Chuck Connors once was a conduit for a high-dollar Major League baseball deal. So why not work the same magic between the United States and the Soviet Union?

This was back in 1973 when Connors still was a TV star, but a decade after he’d wrapped up The Rifleman. It turned out, Leonid Brezhnev, the leader of the Soviet Union, was a huge fan of the very American TV show. He loved Lucas McCain, the central figure in The Rifleman. Chuck Connors, as McCain, became the first single dad on TV to raise a son. The McCains lived in what was the New Mexico territories in the 1880s. The show ran from 1958-63.

President Richard Nixon invited Brezhnev to the United States. And Nixon wanted to impress the leader of the Soviet Union. Frank Sinatra met Brezhnev on the trip. And when Nixon asked Brezhnev who he wanted to meet, the Soviet leader said Chuck Connors. Really.

Chuck Connors Gave Soviet Leader a Pair of Six Shooters

Brezhnev’s interpreter recalled the trip in an interview with The Independent. When asked why Chuck Connors, the interpreter said:

“He was in a TV thing called The Rifleman.
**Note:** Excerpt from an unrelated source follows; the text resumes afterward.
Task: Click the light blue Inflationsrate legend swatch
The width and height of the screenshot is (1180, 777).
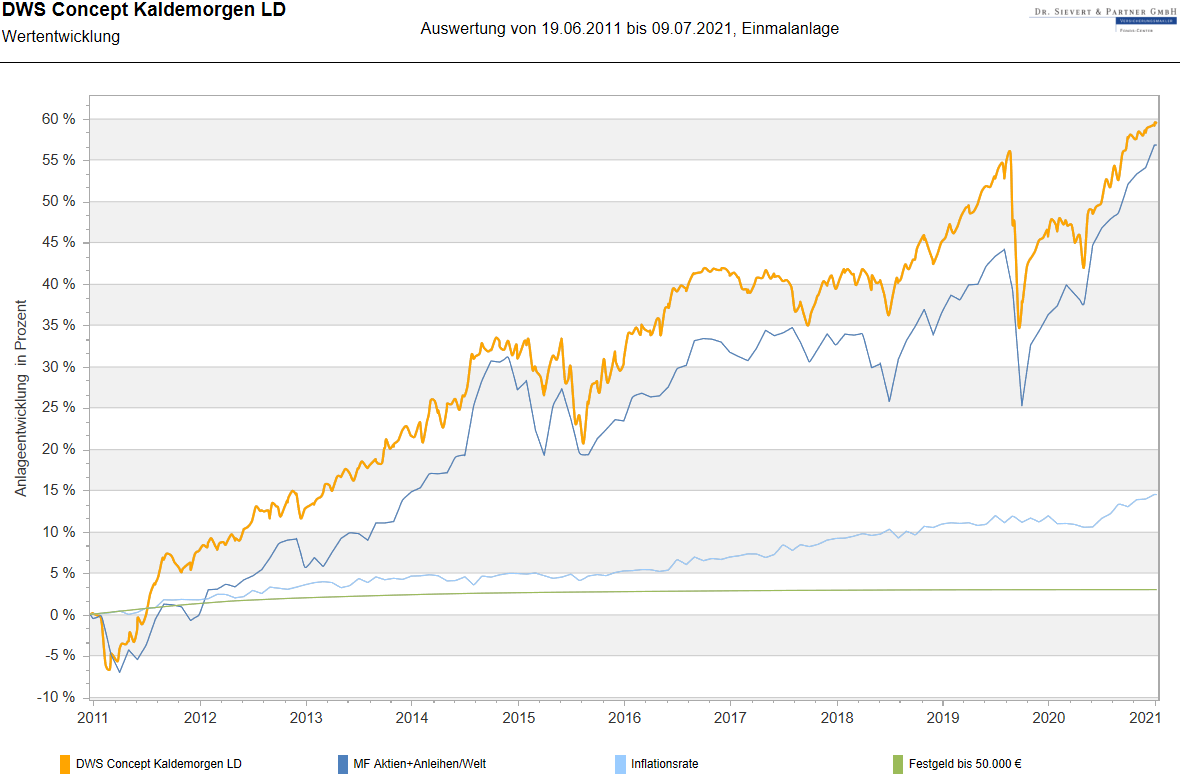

And Brezhnev often sat up late in the Kremlin watching cowboy movies, and he just loved Connors’s films. So the meeting was arranged, and Connors lifted him off the ground in a great bear hug, and presented him with a pair of six shooters he had used for filming, and these became prized possessions for Brezhnev. I remember him saying plaintively, ‘Why did Connors not give me a belt and holsters as well?’ But he had those made when he got back to Moscow. He wore the guns as often as possible.”

Brezhnev and Chuck Connors first met at the Western White House in San Clemente, Calif. And Brezhnev, who rarely left the Soviet Union, was so excited that he jumped into Connors’ arms. Now, Connors was a big man. He was 6-foot-6 and a former pro baseball and basketball player. He could handle Brezhnev. Connors also gave the Soviet leader a pair of Colt Single Action Army revolvers. The Soviet Union allowed few western shows to be shown on television. But the Rifleman was an exception because it was Brezhnev’s favorite show.

It wasn’t the first time Chuck Connors successfully tried diplomacy. In 1966, he helped end the holdouts of two Los Angeles Dodgers stars, Don Drysdale and Sandy Koufax. Connors knew the Dodgers general manager. So he set up a meeting.

Brezhnev was so impressed with Connors that he invited him to Moscow. A decade later, when the Soviet leader died, Connors wanted to attend his funeral. But the U.S government wouldn’t allow it. So there was no more diplomacy for The Rifleman.